His gaze dropped to his own fingers, slender and unblemished, their smooth skin a mockery of the life he had lived. Hands like these would fit too easily around one of those cups.
Another servant followed, balancing a silver tray lined with neatly arranged slices of fruit and cakes—elegant, precise, untouched.
The soft clink of porcelain on polished wood filled the air as they set the tray between him and Alena, a quiet sound that seemed to expand in the stillness.
He stared at the scene, his discomfort growing. He was a blacksmith’s son, a soldier, used to hard bread, weak ale, and the grease-stained wooden tables of Kael Kestrel’s taverns. Not… this. Not dainty porcelain and plates of sugared delicacies meant for nobles.
The thought of reaching for one, of eating in front of Alena and her unreadable eyes, made his stomach coil. Would she watch him? Expect something from him? The air felt heavier, the polished silver reflecting the flickering candlelight like a stage waiting for a performance.
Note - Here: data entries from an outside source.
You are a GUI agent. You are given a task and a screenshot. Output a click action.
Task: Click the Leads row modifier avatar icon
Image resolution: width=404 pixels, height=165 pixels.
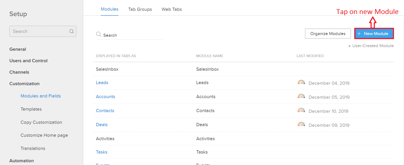tap(301, 82)
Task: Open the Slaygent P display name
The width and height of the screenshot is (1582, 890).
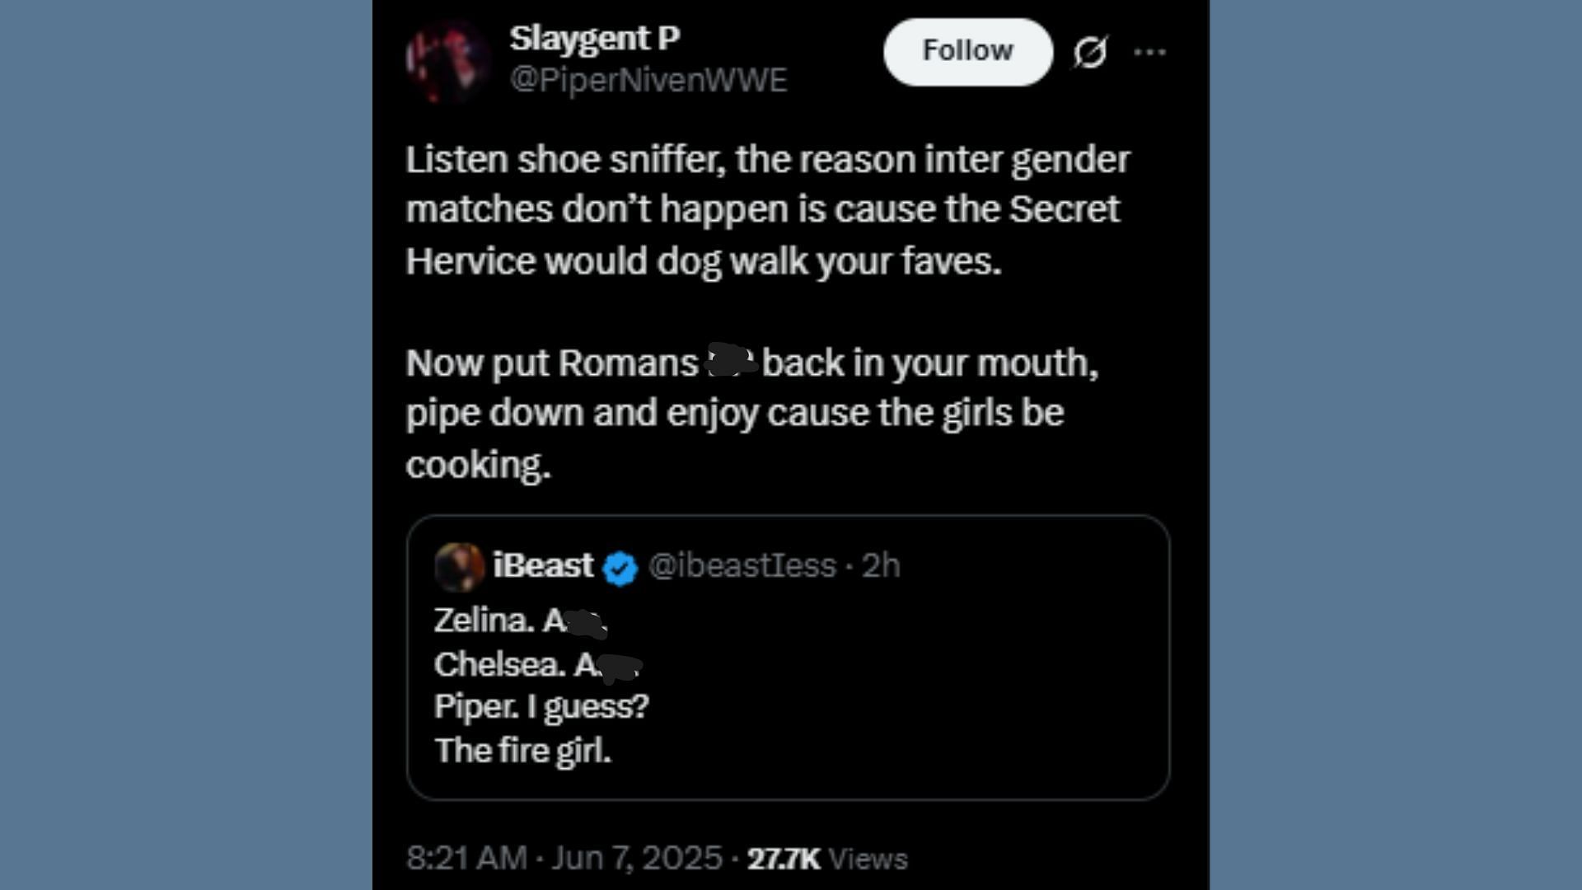Action: pos(594,38)
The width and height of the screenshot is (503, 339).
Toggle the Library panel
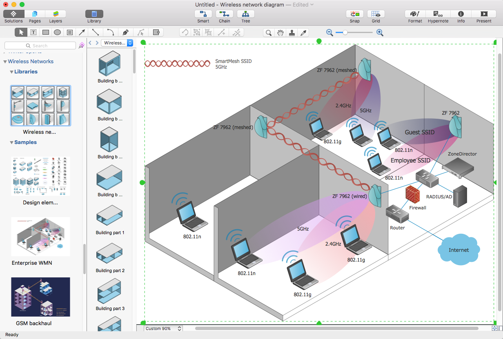(94, 14)
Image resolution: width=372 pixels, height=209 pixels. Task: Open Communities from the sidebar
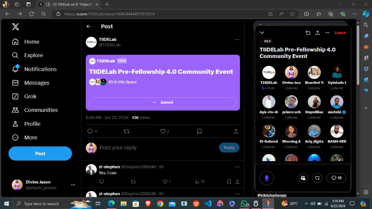41,110
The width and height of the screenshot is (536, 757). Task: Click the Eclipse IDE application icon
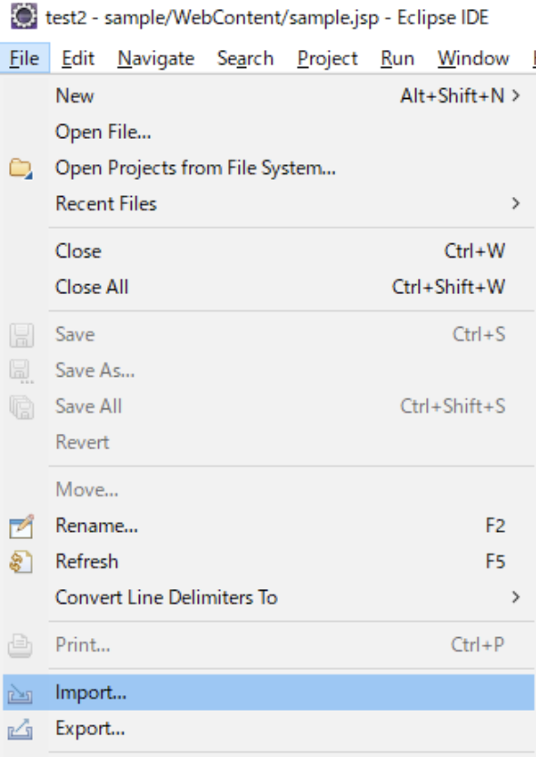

Alena, unbothered, merely smiled as the tea was poured. The scent of it—light, floral, expensive—drifted between them. She lifted her cup with the practiced ease of someone who had never feared breaking something fragile.
Ronan, on the other hand, remained still, his hands curled into his lap. He did not belong here. This was not his life. This was not his body. And yet, here he was.
The servants stepped back, their postures straight, their hands folded neatly in front of them. Their work was done, and they stood in quiet expectation, patiently waiting.
Alena took a slow sip, the barest flicker of satisfaction crossing her face before she set the cup down with a soft clink.
"Everything is in order," she said, her voice smooth, unhurried. "You may leave."
The two servants merely bowed their heads in silent acknowledgment. No wasted words, no unnecessary movements. Ronan swallowed, his unease deepening. Not once had they spoken. Not a murmured greeting, not an acknowledgment—just quiet, efficient movements, practiced and precise.
His fingers curled against his lap, grasping at the smooth dress. He had grown up in the forges, in the clang of hammers, the shouts of merchants, the rowdy warmth of the tavern where men spoke freely, cursed loudly, laughed when they could. He had fought alongside men who grunted with exertion, swore at their wounds, breathed heavily beneath the weight of war.
But these people—they moved with a quiet purpose, never fumbling, never hesitating. There was no wasted motion, no uncertainty.
Ronan felt like he should say something—acknowledge them, meet their eyes, offer a nod—anything. But the moment to act slipped through his fingers like sand. By the time he swallowed his hesitation, the door had already shut behind them. And he was left in silence once more.
His gaze drifted to the finely set table. The delicate cups, their steaming contents releasing soft curls of fragrant warmth, rested untouched. A sweet, fruity scent curled through the air—light, inviting, but unfamiliar. The golden filigree traced the image of a setting sun, gleaming under the candlelight.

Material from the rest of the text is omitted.